External authentication support (LDAP, Kerberos, Radius, etc.):

    Frequently there are existing authentication mechanisms in place that it
    would be useful to interface with.  This can add an additional layer to
    SPA communications by allowing access to be granted by fwknopd only after
    it has received a valid authentication response via this external
    mechanism.  The first effort at interfacing with such a mechanism was in
    fwknop-0.9.6 with the integration of UNIX crypt().  Adding support for
    other mechanisms such as LDAP, Kerberos, and Radius would be a great
    addition to fwknop.


Update fwknopd to get decryption passwords from a UNIX domain socket after
startup:

    This feature will make it possible to run fwknopd without having any
    passwords or keys within /etc/fwknop/access.conf, at the expense of not
    being able to decrypt SPA messages if there is a reboot until the keys and
    passwords are entered in again.  But, assuming the user is aware of this,
    it might be something that is useful in some deployments.

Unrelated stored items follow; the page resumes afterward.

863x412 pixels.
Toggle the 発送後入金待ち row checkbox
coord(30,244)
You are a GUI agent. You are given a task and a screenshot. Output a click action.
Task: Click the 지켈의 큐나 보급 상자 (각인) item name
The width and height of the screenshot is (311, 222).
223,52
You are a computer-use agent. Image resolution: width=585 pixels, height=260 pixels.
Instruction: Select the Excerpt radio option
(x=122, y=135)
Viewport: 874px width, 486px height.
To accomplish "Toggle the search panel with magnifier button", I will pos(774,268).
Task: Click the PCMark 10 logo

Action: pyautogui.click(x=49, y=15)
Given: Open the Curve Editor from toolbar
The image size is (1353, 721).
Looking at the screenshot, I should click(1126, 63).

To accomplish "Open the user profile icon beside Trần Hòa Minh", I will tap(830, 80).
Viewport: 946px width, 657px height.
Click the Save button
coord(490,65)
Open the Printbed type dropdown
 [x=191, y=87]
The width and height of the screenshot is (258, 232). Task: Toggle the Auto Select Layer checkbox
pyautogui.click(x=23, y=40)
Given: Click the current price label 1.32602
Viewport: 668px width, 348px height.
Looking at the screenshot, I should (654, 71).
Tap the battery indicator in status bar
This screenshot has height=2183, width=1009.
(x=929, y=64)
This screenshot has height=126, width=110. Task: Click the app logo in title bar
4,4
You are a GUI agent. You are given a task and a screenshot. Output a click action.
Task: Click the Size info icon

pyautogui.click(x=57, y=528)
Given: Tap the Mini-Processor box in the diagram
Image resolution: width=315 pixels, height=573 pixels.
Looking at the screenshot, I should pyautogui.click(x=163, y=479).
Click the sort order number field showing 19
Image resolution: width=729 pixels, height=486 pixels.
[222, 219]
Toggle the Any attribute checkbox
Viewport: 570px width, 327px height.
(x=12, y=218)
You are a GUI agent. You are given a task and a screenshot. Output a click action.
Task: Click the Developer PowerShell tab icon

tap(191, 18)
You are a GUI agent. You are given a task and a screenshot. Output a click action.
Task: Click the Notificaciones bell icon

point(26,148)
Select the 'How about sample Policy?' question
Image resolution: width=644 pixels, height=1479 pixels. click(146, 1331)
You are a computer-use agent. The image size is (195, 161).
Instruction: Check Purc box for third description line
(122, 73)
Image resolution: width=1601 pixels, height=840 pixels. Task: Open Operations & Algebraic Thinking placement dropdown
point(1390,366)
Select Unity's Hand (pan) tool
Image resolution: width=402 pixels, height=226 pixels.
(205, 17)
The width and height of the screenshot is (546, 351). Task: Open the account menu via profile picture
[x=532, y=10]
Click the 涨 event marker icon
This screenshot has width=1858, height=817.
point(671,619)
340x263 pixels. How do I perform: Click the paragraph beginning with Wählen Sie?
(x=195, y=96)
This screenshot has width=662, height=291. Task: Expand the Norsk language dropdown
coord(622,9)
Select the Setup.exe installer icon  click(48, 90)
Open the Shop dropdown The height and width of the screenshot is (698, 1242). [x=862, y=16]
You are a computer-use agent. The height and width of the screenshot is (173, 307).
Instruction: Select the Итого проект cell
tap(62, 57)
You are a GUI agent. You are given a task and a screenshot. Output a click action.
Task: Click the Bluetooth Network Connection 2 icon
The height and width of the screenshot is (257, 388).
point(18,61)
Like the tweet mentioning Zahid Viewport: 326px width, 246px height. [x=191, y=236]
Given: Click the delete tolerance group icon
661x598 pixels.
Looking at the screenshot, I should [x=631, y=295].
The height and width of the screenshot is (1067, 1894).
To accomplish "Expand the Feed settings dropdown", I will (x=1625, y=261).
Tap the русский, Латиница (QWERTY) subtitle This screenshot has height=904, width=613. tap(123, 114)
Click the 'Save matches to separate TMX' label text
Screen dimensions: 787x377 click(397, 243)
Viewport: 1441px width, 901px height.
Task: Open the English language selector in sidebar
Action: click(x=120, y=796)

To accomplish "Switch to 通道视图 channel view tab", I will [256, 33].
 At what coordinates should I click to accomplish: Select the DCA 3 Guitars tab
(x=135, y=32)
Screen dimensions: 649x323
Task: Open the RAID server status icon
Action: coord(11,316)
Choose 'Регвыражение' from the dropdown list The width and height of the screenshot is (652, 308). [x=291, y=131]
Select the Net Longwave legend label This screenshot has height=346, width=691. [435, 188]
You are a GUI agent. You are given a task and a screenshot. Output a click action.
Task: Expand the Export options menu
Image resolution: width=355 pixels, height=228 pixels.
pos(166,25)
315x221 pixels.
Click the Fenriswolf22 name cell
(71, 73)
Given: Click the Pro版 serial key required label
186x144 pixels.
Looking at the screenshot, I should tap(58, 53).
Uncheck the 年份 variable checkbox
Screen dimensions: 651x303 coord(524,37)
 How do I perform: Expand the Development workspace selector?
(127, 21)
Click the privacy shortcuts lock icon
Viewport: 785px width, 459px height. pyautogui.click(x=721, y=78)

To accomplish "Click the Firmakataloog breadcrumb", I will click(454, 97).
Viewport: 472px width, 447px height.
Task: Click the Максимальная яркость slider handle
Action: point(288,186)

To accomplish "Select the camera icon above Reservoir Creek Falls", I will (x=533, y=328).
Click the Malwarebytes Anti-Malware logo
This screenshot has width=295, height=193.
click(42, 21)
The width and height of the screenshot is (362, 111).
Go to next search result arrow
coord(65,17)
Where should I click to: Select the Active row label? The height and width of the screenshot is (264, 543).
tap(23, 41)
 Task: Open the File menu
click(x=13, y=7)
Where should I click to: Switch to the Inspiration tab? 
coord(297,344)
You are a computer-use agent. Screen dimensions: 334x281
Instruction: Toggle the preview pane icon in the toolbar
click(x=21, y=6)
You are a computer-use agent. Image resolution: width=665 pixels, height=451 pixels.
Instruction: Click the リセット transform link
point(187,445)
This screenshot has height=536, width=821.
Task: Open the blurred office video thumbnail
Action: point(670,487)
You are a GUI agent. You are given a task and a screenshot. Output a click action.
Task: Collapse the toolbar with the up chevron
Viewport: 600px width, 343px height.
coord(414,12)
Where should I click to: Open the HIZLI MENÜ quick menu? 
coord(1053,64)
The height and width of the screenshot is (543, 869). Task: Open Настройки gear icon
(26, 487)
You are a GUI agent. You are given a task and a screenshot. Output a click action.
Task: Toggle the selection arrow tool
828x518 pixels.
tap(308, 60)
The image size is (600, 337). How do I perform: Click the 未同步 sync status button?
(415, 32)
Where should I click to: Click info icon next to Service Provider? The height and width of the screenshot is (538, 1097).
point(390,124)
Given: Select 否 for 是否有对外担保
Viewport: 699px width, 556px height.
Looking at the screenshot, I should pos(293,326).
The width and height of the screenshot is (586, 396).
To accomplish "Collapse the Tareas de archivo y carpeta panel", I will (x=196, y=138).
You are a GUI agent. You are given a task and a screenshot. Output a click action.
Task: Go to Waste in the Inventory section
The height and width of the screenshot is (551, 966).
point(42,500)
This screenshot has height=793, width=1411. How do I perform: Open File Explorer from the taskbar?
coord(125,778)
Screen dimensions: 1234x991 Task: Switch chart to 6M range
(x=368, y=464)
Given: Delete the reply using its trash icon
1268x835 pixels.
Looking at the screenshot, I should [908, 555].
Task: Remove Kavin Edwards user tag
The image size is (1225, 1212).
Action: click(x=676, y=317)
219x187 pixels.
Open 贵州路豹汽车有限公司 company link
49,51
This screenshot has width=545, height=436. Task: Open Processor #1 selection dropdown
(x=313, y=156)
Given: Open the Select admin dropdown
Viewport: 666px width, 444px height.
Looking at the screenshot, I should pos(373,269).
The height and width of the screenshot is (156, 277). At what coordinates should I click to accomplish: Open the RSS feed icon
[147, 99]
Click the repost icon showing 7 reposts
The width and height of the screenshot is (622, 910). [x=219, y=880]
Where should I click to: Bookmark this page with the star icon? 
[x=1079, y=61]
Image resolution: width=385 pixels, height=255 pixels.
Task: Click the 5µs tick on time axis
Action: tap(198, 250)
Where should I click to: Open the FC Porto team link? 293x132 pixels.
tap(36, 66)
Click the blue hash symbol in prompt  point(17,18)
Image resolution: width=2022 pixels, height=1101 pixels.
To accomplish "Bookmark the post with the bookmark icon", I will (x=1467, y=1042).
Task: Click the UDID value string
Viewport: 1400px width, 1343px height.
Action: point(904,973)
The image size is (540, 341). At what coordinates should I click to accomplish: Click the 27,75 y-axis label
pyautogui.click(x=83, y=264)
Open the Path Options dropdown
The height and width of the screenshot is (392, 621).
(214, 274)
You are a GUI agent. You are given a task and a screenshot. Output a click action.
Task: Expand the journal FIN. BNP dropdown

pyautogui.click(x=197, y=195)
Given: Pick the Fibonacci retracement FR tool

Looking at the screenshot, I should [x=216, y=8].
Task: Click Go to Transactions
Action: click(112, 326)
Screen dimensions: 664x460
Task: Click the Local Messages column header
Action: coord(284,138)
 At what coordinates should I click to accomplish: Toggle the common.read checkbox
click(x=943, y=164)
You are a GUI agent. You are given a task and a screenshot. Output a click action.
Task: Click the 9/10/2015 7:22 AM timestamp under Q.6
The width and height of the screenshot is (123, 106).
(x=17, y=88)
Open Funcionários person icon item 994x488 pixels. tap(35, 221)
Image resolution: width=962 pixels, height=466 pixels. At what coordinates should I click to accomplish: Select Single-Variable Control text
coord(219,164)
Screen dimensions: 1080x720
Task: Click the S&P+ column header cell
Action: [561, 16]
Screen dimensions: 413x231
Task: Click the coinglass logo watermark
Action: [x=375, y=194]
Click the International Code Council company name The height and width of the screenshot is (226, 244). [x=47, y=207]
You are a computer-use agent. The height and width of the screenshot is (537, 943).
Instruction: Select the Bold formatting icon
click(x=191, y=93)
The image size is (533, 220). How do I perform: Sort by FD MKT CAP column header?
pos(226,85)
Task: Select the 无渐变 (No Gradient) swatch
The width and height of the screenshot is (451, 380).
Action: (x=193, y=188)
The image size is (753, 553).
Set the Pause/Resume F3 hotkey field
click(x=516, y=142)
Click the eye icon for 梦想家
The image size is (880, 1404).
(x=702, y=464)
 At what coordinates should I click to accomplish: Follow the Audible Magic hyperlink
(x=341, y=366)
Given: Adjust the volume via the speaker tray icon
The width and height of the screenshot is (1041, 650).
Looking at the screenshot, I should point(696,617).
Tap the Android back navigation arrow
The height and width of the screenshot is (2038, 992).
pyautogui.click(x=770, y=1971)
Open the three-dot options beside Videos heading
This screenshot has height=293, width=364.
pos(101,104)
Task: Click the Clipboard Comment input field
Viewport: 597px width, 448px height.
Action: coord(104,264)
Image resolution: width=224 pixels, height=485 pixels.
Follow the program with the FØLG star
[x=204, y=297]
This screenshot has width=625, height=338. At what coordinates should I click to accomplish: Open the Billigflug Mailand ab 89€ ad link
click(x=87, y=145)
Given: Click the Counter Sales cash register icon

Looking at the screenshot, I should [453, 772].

 - Doc links in email messages linking back to help docs on cipherdyne.org
 - Integrate with clients programs besides SSH.
 - Integrate with other packet filtering architectures and products.
 - Add ability to re-import an updated config with --HUP option.
 - SPA proxy support.
 - Solve the key management issue by interfacing with various existing
   authentication systems (LDAP, Radius, Unix crypt(), etc.).
 - Update IPTables::ChainMgr to be able to manage an iptables ruleset on a
   remote system.
 - Reverse shell from fwknop server.
 - Verbose status information for fwknop server that shows stats on the
   number of authentication requests, currently allowed addresses, etc.
 - Re-implement p0f for the pcap modes, and use to pre-filter before
   attempting to decrypt (for better performance).
 - External updating of web view into fwknop status information.  Then by
   allowing SSL encrypted sessions only with the webserver, a user can get
   a view into what is actually happening on the server side.
 - Tie in with pcap to detect when the first session actually established
   after allowing access through the packet filter, and then shutting the
   access off immediately after instead of requiring a timeout?
 - Check to see if a service is actually listening before providing access.
 - Secure IP auto resolution instead of cleartext http://www.whatismyip.com/.
   One way to accomplish this may be to build a custom cgi script on
   cipherdyne.org that returns a GPG-signed message that includes the source
   address.
 - Scp patch.
 - Privilege separation to reduce code that executes as root.
 - ssh-agent integration.
 - Verbosity settings on outgoing email messages.
 - In command mode, the ability to run commands as users other than root.
 - Ability to re-sync with an NTP server if an SPA packet is too old.
 - Automated state rule additions.
 - XML config?
 - Firefox SPA extension.
 - Finish fwknop tutorial.
 - Payload offset to look for valid SPA data.